The technology-driven shale gas boom centered in Texas and Louisiana picked up steam just as the U.S. economy hit the skids in 2008. The aggressive landmen behind Chesapeake's rapid buildup of shale acreage found their way to Pennsylvania, where large-scale drilling soon began. Ohio is testing wells, and drilling in parts of New York could be on the horizon.

Meanwhile, influential energy analysts such as Citigroup's Edward Morse this year pressed the rhetorical accelerator. "With no signs of this growth trend ending over the next decade, the growing continental surplus of hydrocarbons points to North America effectively becoming the new Middle East by the next decade," Morse wrote in a March report that has been rolled into election-year talking points on energy independence.

The surplus of natural gas selling at low prices has also cut U.S. greenhouse gas emissions during the past three years, according to the Energy Information Administration, as coal plant operators switched to gas.

But concern about methane migration into water sources and leakage into the atmosphere, chemical disclosure, wastewater and unfettered drilling scrambled the good news about gas. Starting in 2010, gas turned into the environmental movement's worst nightmare.
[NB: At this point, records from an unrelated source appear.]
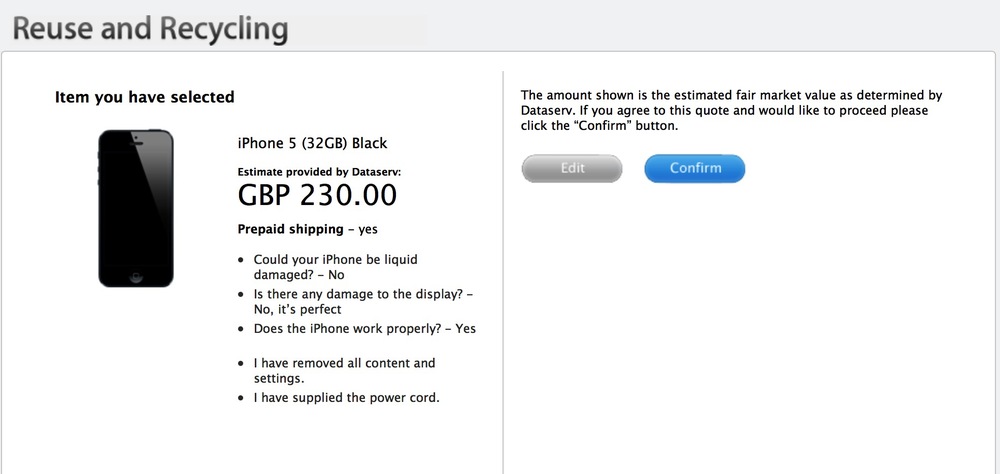1000x474 pixels.
Task: Click the earpiece on the iPhone image
Action: [x=136, y=143]
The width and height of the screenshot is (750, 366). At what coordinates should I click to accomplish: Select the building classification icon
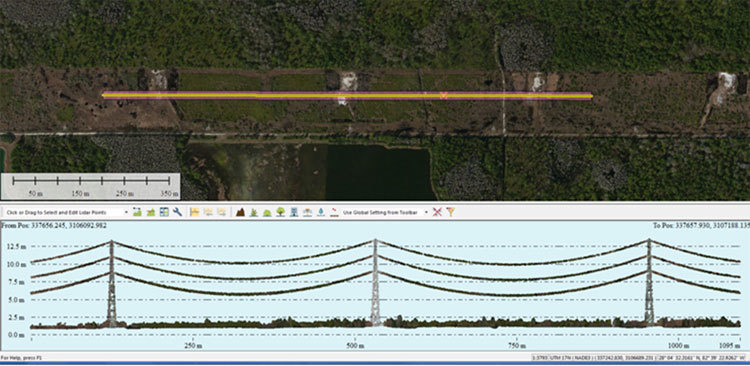pyautogui.click(x=294, y=212)
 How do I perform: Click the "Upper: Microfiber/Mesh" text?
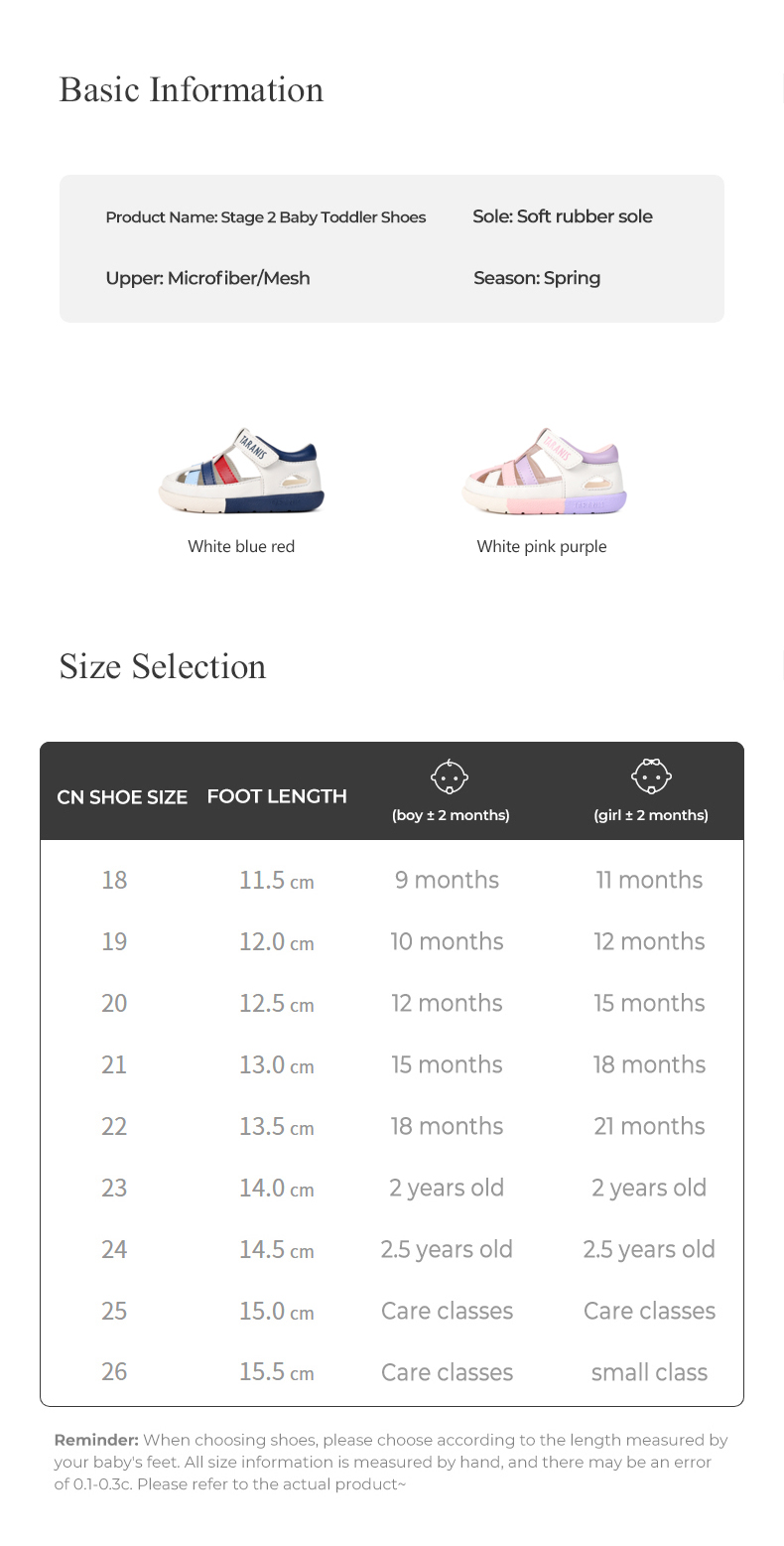(x=207, y=278)
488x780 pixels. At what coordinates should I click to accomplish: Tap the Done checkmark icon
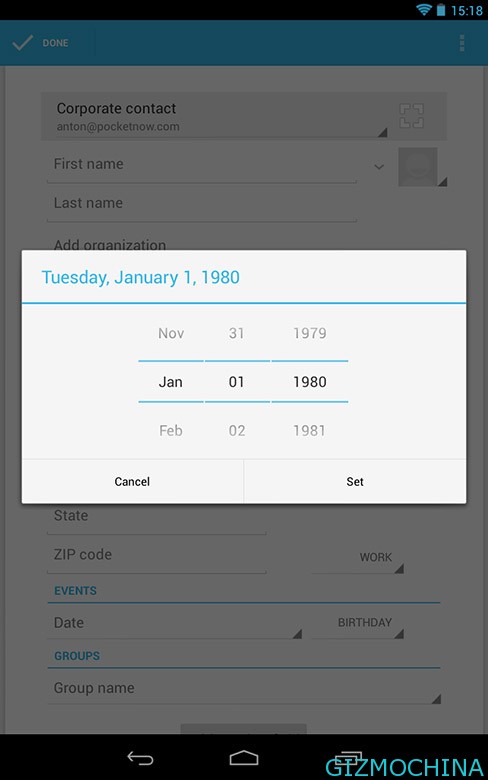[x=22, y=43]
The Sierra Club and the Natural Resources Defense Council (NRDC) had for years either been agnostic toward natural gas or actively supported gas as a cleaner alternative to coal-fired generation. The Sierra Club and NRDC today lend their names to rallies advocating bans and legal challenges designed to restrict gas production.
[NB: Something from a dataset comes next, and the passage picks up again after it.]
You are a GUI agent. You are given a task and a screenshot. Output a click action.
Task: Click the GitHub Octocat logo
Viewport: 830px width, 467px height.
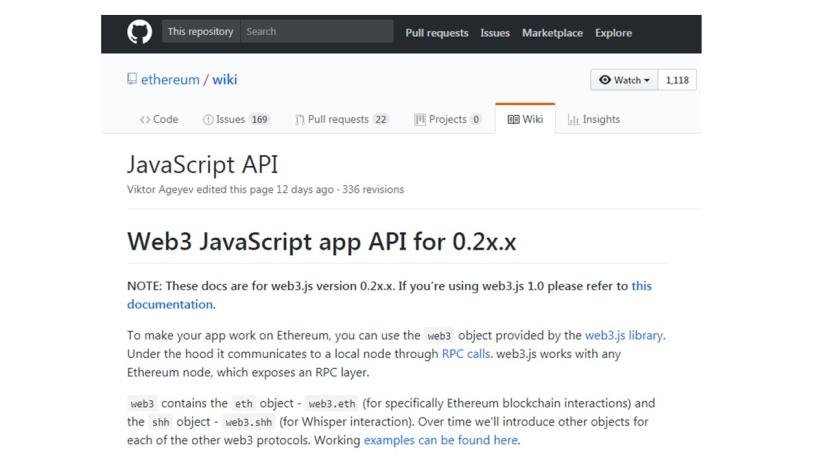click(x=139, y=33)
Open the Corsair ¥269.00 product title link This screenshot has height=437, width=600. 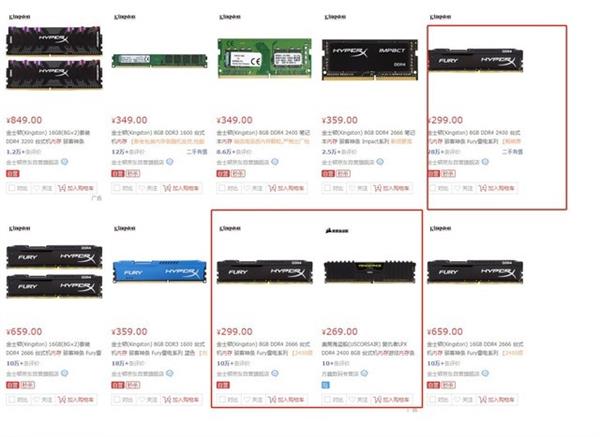coord(368,348)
As the Sierra Club extends its "Beyond Coal" campaign tactics into "Beyond Natural Gas," Brune described part of the challenge large, donor-based environmental groups face: how to walk the line that separates unyielding environmental opposition from a corporate partnership and regulatory approach.
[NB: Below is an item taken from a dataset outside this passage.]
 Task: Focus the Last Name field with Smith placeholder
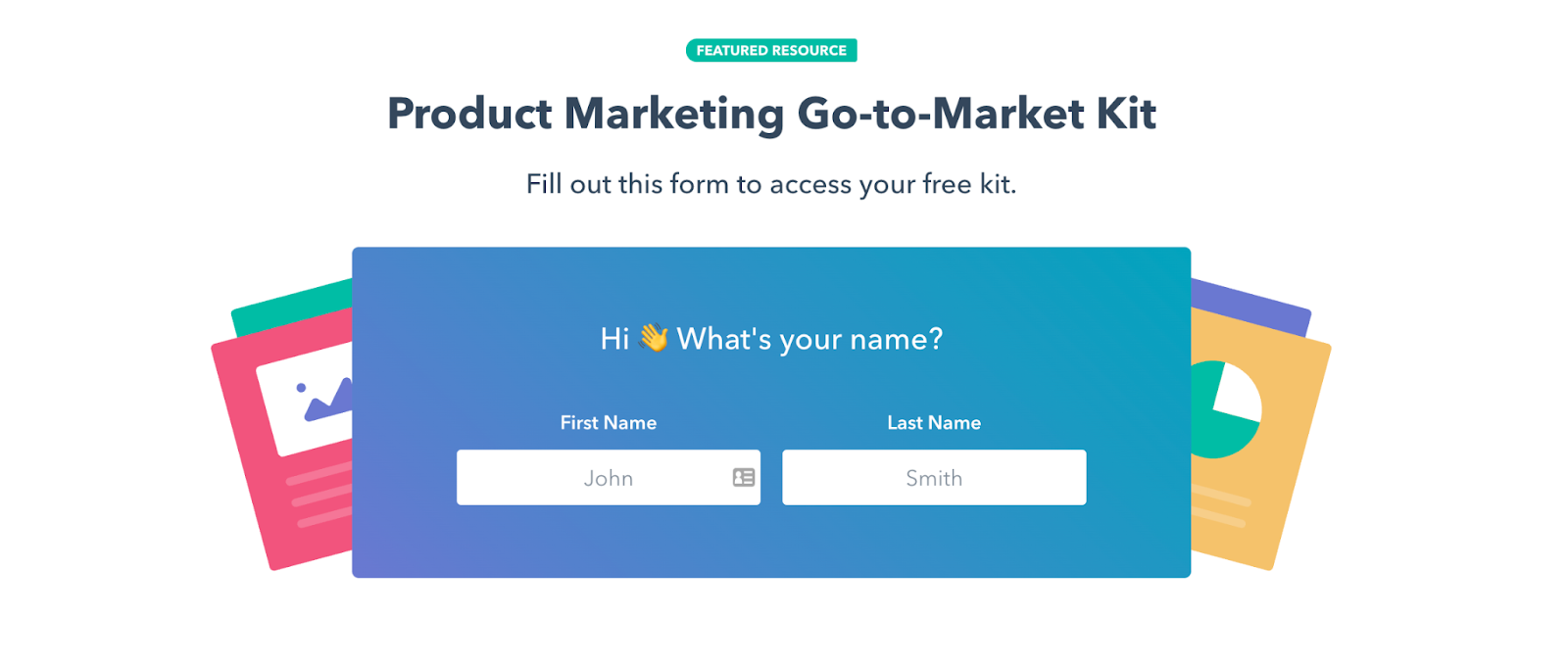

During his seven-year stint as the head of Rainforest Action Network, Brune distinguished himself by cutting a deal with Home Depot to stop buying wood from old-growth forests.

"If I make a public announcement on Facebook that I'm going to meet with eight executives from the gas industry, people want to know why," Brune explained. "If we're going to work with industry, there needs to be a higher level of transparency so that it's very clear that I'll be upholding and strengthening the values of the Sierra Club rather than watering them down."

In recent months, the Sierra Club has planted a flag as an active opponent of exporting natural gas. Last month, it pressed for Bureau of Land Management standards for hydraulic fracturing on public lands, including urging it to "establish areas that should be completely off limits to oil and gas drilling."

For its part, NRDC last month launched the "Community Fracking Defense Project" to provide legal and policy advice to opponents of gas drilling in New York, Pennsylvania, Ohio, Illinois and North Carolina.

"We are all united around the concept that there needs to be stronger regulations for methane emissions, air and water," Brune said. "Where there is disagreement is that there are some local groups, particularly local groups, that don't want any fracking, anywhere, anytime, under any circumstances. Others don't feel that."